2019 film directed by Chandru KR

Bodhai Yeri Budhi Maari is a 2019 Indian Tamil action thriller film written and directed by newcomer Chandru KR. The film stars Dheeraj, Pradaini Surva, Radha Ravi, Mime Gopi, Charle and Dushara Vijayan.

==Plot ==
A man visits his friends a day before his wedding and ends up taking a potent drug.

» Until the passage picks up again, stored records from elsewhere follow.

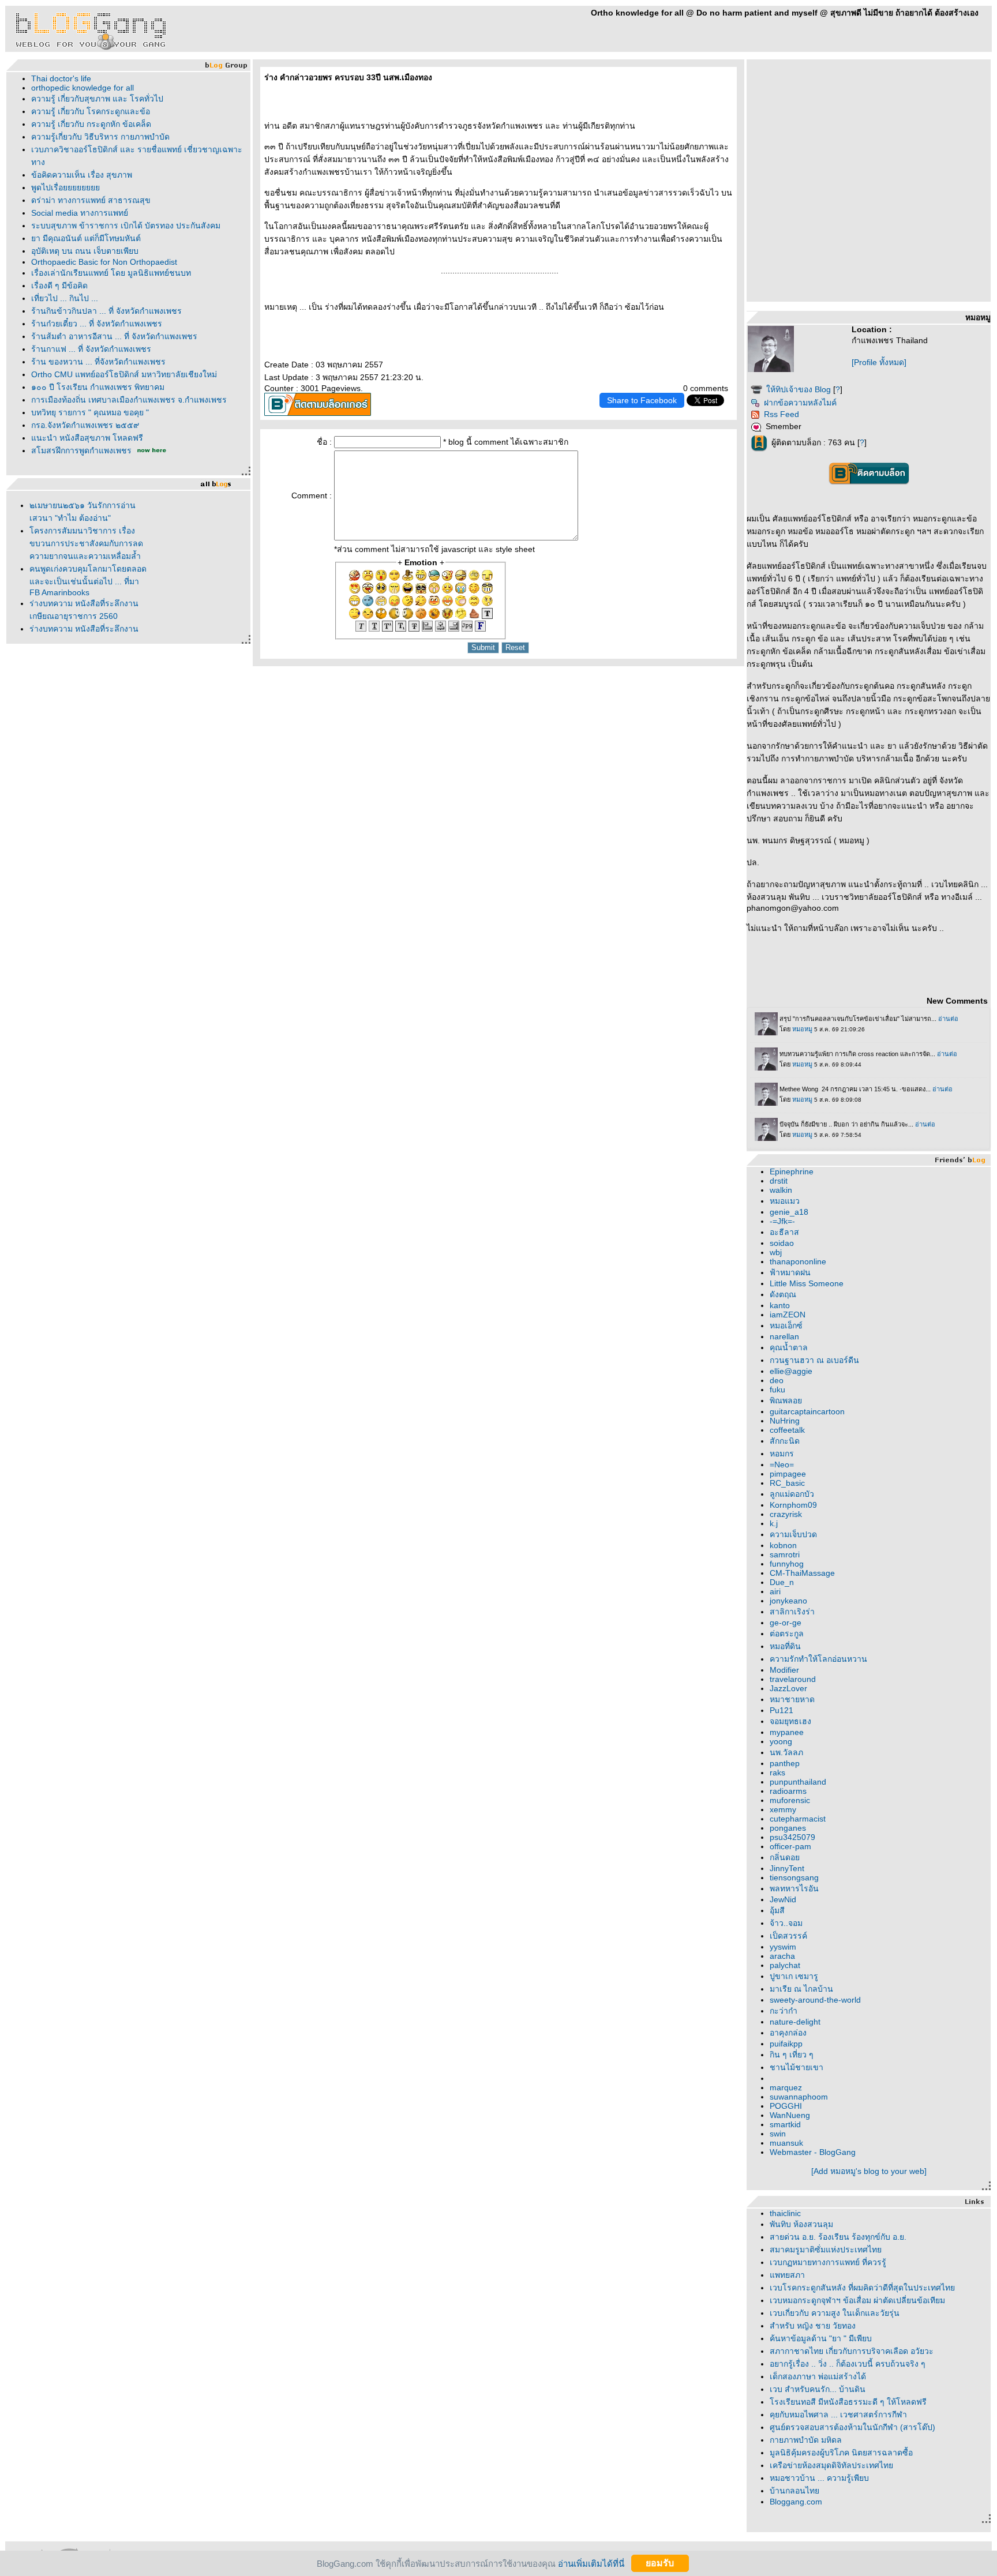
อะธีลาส (784, 1232)
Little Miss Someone (807, 1283)
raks (777, 1772)
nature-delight (795, 2021)
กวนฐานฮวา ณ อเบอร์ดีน (814, 1360)
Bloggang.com (796, 2501)
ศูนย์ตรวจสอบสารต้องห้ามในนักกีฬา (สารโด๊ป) (852, 2427)
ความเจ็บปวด (793, 1534)
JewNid (783, 1899)
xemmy (783, 1809)
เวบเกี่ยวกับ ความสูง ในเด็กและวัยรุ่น (834, 2313)
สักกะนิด (785, 1440)
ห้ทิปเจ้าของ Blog (798, 389)
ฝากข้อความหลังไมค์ (800, 402)
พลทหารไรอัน (794, 1888)
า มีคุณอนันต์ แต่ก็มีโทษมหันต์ (86, 238)
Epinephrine (792, 1171)
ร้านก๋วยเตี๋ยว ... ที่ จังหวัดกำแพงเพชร (96, 323)
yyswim (783, 1946)
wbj (776, 1252)
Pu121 (781, 1710)
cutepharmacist (798, 1818)
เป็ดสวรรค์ (788, 1935)
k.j (774, 1523)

How does this change his life?

== Cast ==

- Dheeraj as Karthik
- Ajay as Commissioner Prasad
- Radha Ravi as Karthik's father
- Charle as Constable
- Mime Gopi as Minister
- Dushara Vijayan as Janani
- Pradaini Surva as Brindha
- Swaminathan as Janani's uncle
- Surekha Vani as Karthik's sister
- Roshan as Roshan
- Meera Mithun as Roshan's girlfriend
- Arjunan as Joy
- Senthil Kumaran as Ramesh
- Sharath Ravi as Murali
- Ashiq as Siddique
- Kesava Velan as Prem
- Rajalakshmi as Karthik's mother
- Lizzie Antony as Janani's mother
- Munish as Janani's husband
- Somithran as David
- Ramya as David's wife
- Vinay as Karthik's brother-in-law
- Santha as Karthik's grandmother

== Production ==
The film was announced by Sreenidhi Sagar of Rise East Entertainments Pvt Ltd, who liked the script and offered to produce the movie. The filming commenced in February 2019

== Reception ==
A critic from The New Indian Express gave the film a rating of two-and-a half out of five and noted that "The tonal shift feels jarring and the overtly theatrical performances by the supporting actors don’t help either".